48 research outputs found
Fire Effects on Soil Properties: Amending Post-Fire Soils with Native Microbial Communities and Biochar to Improve Sagebrush Performance
Within the sagebrush steppe, fire has been shown to affect biogeochemical properties and the microbial community composition in soils. However, there is uncertainty about the magnitude and direction of these effects, since they vary by sites that differ in abiotic and biotic conditions. Moreover, differences in post-fire management strategies are likely to mediate the effect of fire on soil properties, thus further compounding this uncertainty. Any changes in soil biogeochemical properties following fire can prevent successful restoration of Artemisia tridentata sp. wyomingensis (sagebrush), leading to variable outcomes of restoration success in the sagebrush steppe. Previous research has shown that addition of native soil microbes and biochar can improve ecosystem restoration efforts, but the effects of these soil amendments on post-fire soil properties and sagebrush performance across sites are uncertain. With this study, I investigated how fire impacts soil properties (i.e., soil organic matter (SOM), soil structure, carbon (C) and nitrogen (N) concentrations, soil pH, net mineral N, microbial richness and composition) at a variety of sites that differ in time since exposure to fire, post-fire plant communities, and post-fire site management.
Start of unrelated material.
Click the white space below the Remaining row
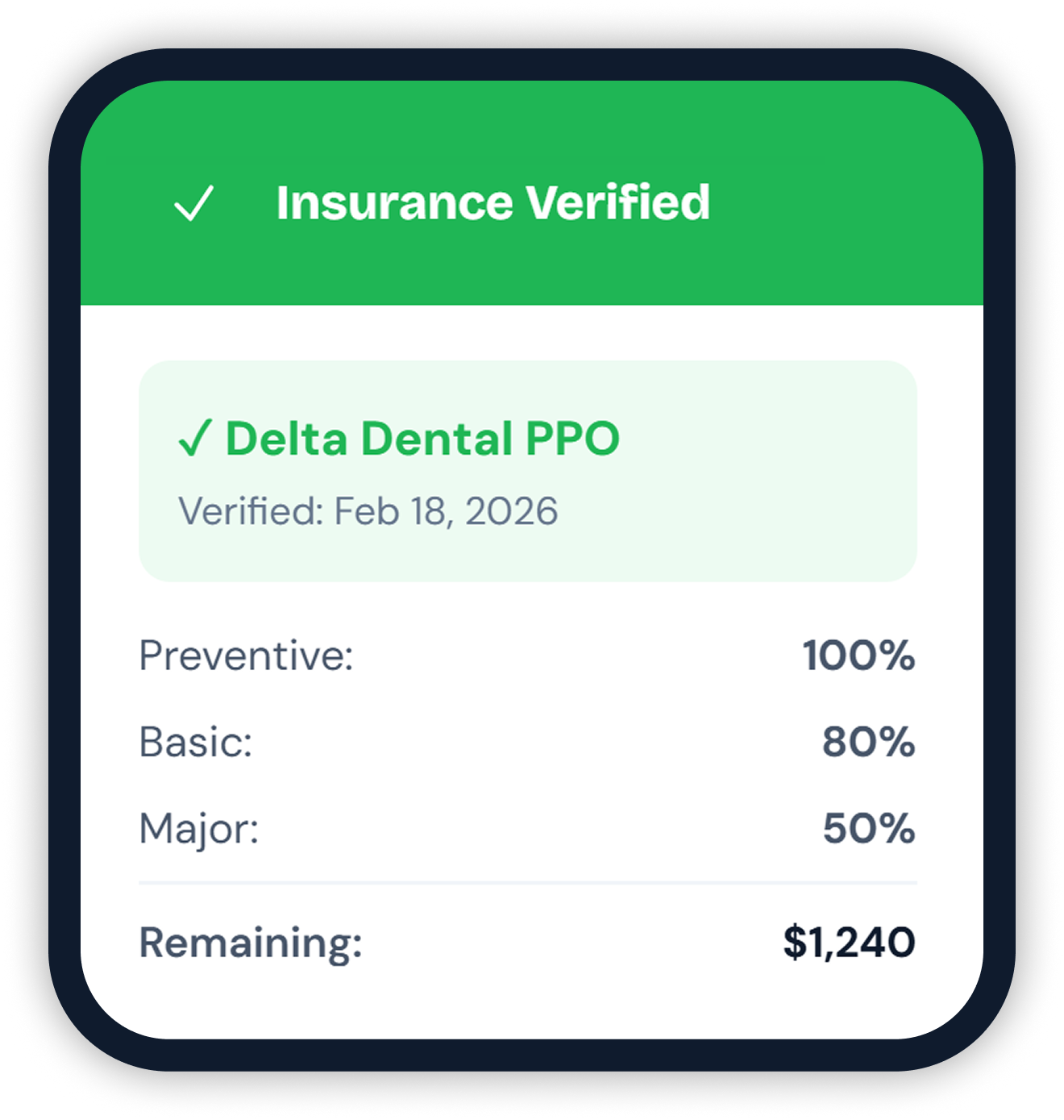This screenshot has width=1064, height=1120. tap(528, 1004)
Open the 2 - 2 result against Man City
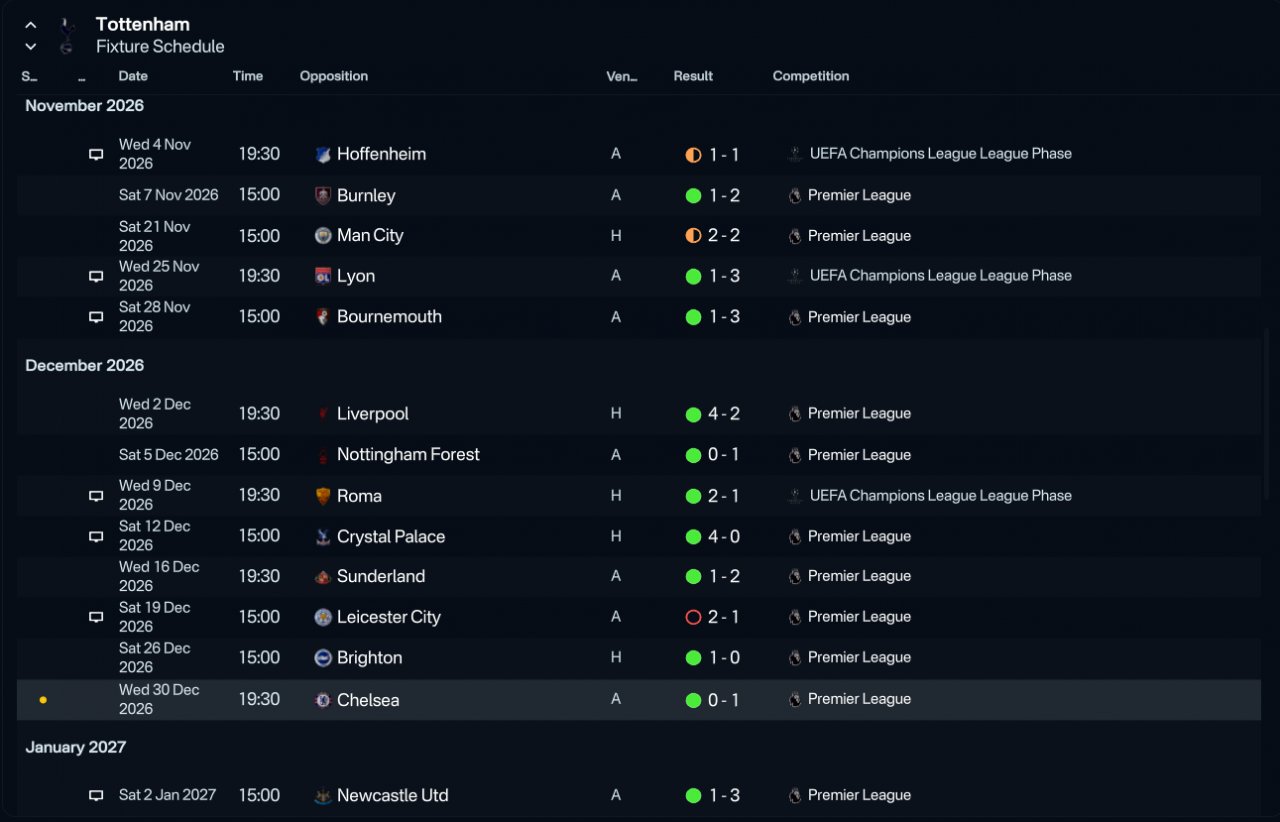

I then implemented a greenhouse study to evaluate how amending soils with native microbial community inocula and biochar impact soil properties of the post-burn sites and sagebrush germination and growth. Taken together, these findings capture the influences of multiple fires and separate management strategies on soil properties, and how certain soil amendments may redirect soil recovery to aid in sagebrush restoration.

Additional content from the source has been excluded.